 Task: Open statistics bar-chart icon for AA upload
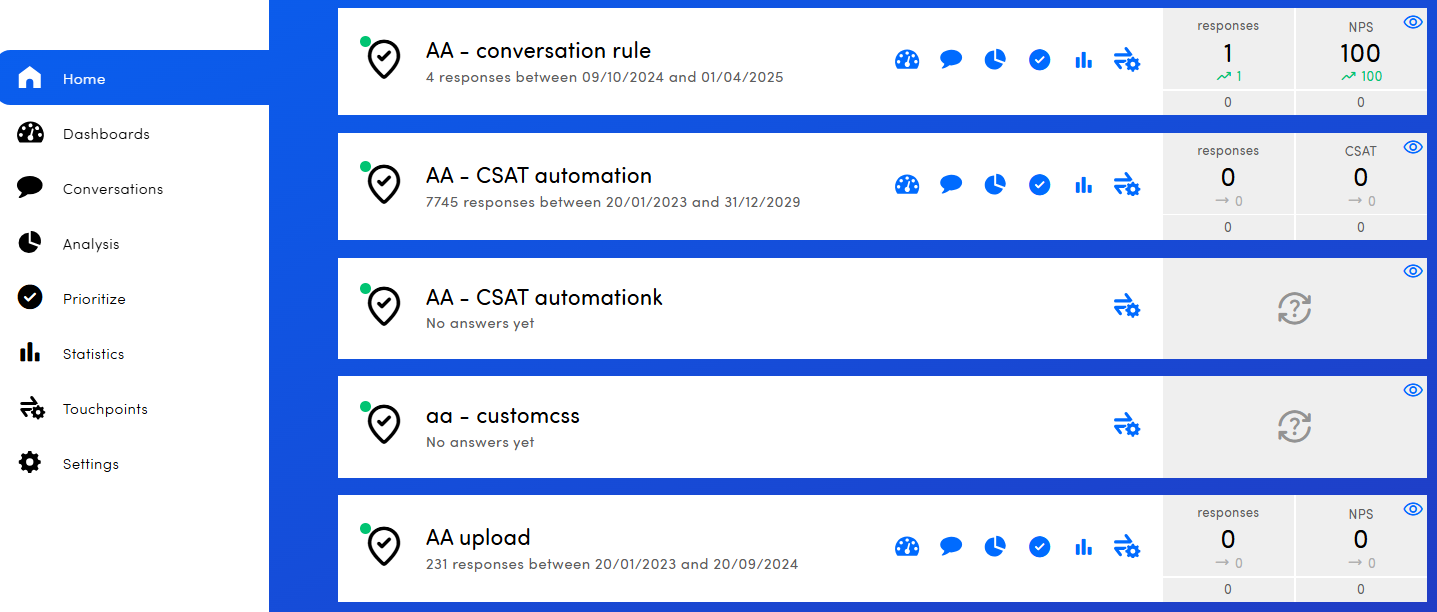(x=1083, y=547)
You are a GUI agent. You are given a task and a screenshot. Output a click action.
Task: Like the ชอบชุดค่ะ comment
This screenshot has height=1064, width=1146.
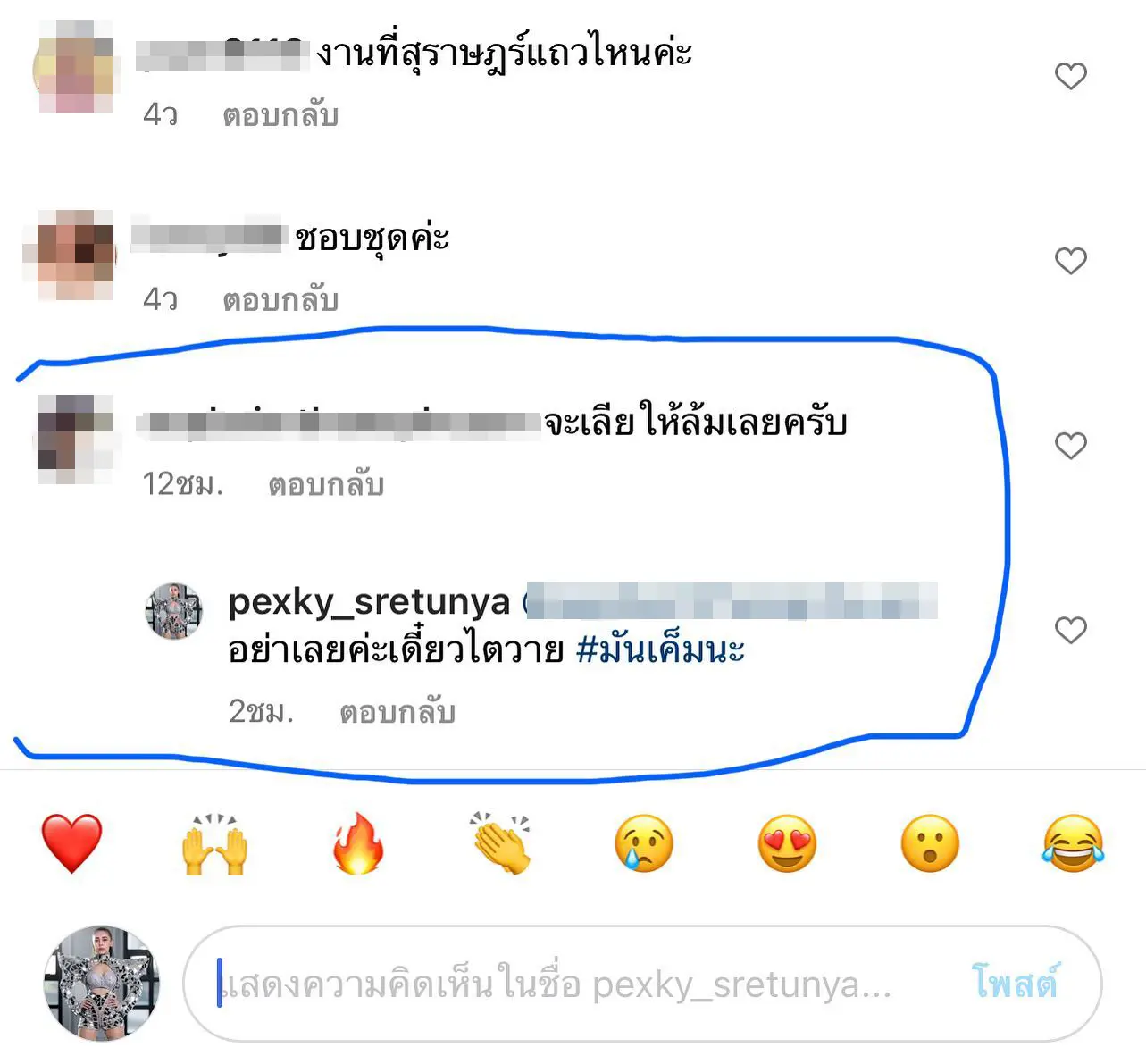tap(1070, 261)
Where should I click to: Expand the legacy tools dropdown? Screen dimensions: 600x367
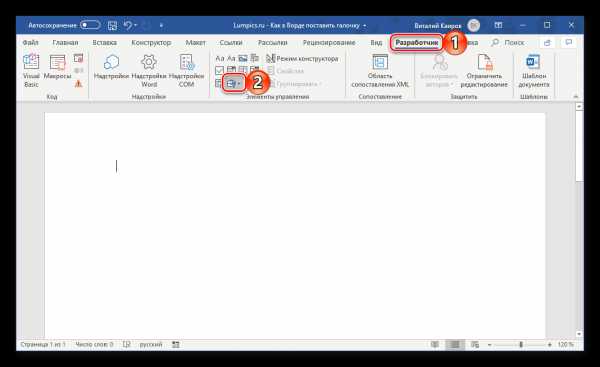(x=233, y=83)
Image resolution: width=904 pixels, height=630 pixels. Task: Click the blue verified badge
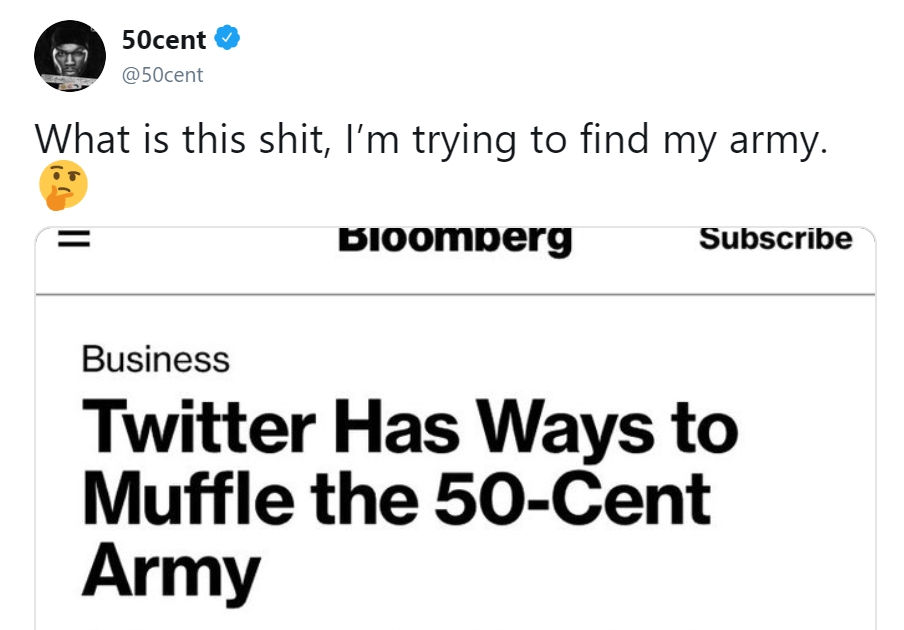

...

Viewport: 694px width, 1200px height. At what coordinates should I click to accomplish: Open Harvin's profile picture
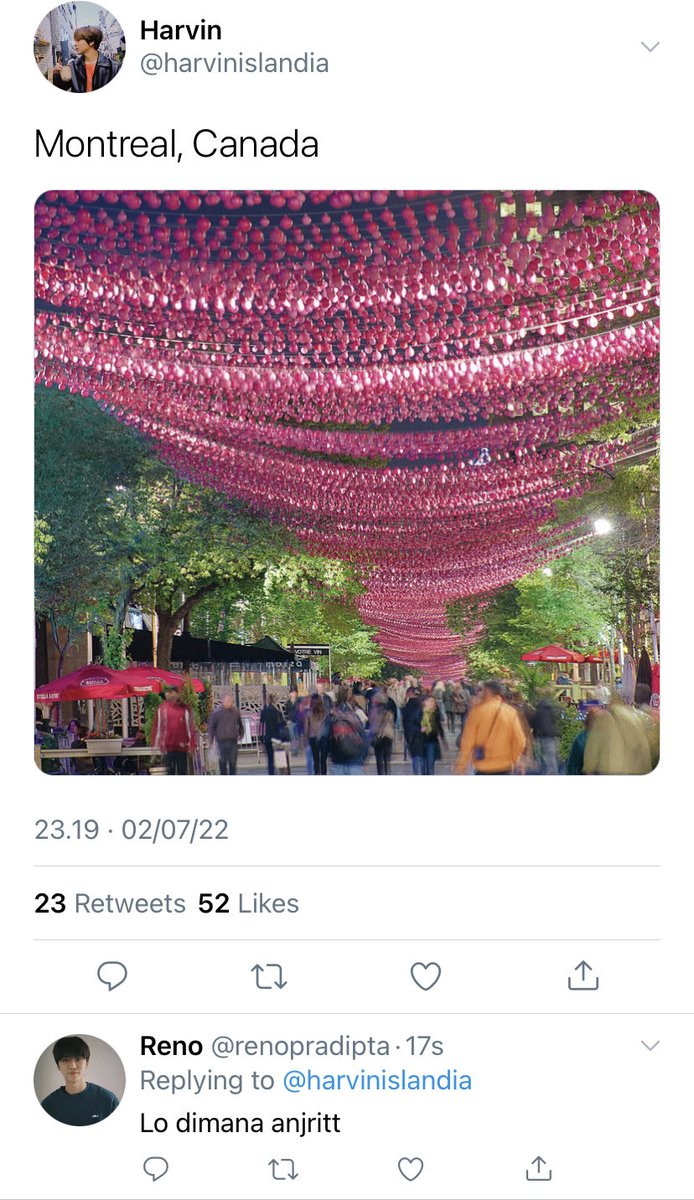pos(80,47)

Instructions for the task
From the listing above, please give again the lines that begin with the line holding "This screenshot has height=1064, width=1146." and go on through the line holding "Image resolution: width=904", exactly, both ends included, minus any picture.

Task response
This screenshot has height=1064, width=1146.
tap(1070, 261)
Where should I click to: Expand the legacy tools dropdown? Screen dimensions: 600x367
(x=233, y=83)
Image resolution: width=904 pixels, height=630 pixels. Task: Click the blue verified badge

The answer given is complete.